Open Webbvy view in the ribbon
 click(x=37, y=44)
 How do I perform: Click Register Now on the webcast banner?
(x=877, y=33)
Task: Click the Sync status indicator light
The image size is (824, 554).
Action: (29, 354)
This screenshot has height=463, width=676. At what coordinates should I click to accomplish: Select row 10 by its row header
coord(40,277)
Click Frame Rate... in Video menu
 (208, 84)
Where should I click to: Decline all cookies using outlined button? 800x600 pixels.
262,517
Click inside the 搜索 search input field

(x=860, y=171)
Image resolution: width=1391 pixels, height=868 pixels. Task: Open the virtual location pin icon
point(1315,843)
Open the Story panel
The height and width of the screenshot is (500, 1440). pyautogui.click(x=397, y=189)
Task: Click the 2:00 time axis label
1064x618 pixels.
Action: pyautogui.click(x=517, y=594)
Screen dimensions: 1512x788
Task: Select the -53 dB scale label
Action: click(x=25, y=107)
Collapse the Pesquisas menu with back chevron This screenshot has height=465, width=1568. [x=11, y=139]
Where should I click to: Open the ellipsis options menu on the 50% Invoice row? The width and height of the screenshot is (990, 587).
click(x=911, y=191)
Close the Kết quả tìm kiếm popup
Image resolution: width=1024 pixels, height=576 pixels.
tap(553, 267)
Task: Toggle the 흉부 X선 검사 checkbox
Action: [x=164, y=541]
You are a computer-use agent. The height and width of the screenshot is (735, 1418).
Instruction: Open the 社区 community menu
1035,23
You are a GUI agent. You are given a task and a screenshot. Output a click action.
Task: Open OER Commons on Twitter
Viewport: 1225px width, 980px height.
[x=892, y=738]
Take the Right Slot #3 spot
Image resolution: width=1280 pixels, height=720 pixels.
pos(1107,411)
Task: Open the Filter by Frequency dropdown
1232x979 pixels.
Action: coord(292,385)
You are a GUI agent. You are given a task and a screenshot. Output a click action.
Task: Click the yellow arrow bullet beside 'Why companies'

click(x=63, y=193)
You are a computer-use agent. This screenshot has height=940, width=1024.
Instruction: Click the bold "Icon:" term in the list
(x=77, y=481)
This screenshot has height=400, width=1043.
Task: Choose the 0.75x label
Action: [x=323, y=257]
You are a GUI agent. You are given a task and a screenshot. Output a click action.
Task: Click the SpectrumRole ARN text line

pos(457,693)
== == ==
◆ AIM OF THE EXERCISE:
Reproduce every line of the records above word for word.

◆ RESPONSE FOR THIS EXERCISE:
Open Webbvy view in the ribbon
 click(x=37, y=44)
 How do I perform: Click Register Now on the webcast banner?
(x=877, y=33)
Task: Click the Sync status indicator light
The image size is (824, 554).
Action: (29, 354)
This screenshot has height=463, width=676. At what coordinates should I click to accomplish: Select row 10 by its row header
coord(40,277)
Click Frame Rate... in Video menu
 (208, 84)
Where should I click to: Decline all cookies using outlined button? 800x600 pixels.
262,517
Click inside the 搜索 search input field

(x=860, y=171)
Image resolution: width=1391 pixels, height=868 pixels. Task: Open the virtual location pin icon
point(1315,843)
Open the Story panel
The height and width of the screenshot is (500, 1440). pyautogui.click(x=397, y=189)
Task: Click the 2:00 time axis label
1064x618 pixels.
Action: pyautogui.click(x=517, y=594)
Screen dimensions: 1512x788
Task: Select the -53 dB scale label
Action: click(x=25, y=107)
Collapse the Pesquisas menu with back chevron This screenshot has height=465, width=1568. [x=11, y=139]
Where should I click to: Open the ellipsis options menu on the 50% Invoice row? The width and height of the screenshot is (990, 587).
click(x=911, y=191)
Close the Kết quả tìm kiếm popup
Image resolution: width=1024 pixels, height=576 pixels.
tap(553, 267)
Task: Toggle the 흉부 X선 검사 checkbox
Action: [x=164, y=541]
You are a computer-use agent. The height and width of the screenshot is (735, 1418).
Instruction: Open the 社区 community menu
1035,23
You are a GUI agent. You are given a task and a screenshot. Output a click action.
Task: Open OER Commons on Twitter
Viewport: 1225px width, 980px height.
[x=892, y=738]
Take the Right Slot #3 spot
Image resolution: width=1280 pixels, height=720 pixels.
pos(1107,411)
Task: Open the Filter by Frequency dropdown
1232x979 pixels.
Action: coord(292,385)
You are a GUI agent. You are given a task and a screenshot. Output a click action.
Task: Click the yellow arrow bullet beside 'Why companies'

click(x=63, y=193)
You are a computer-use agent. This screenshot has height=940, width=1024.
Instruction: Click the bold "Icon:" term in the list
(x=77, y=481)
This screenshot has height=400, width=1043.
Task: Choose the 0.75x label
Action: [x=323, y=257]
You are a GUI agent. You are given a task and a screenshot. Output a click action.
Task: Click the SpectrumRole ARN text line

pos(457,693)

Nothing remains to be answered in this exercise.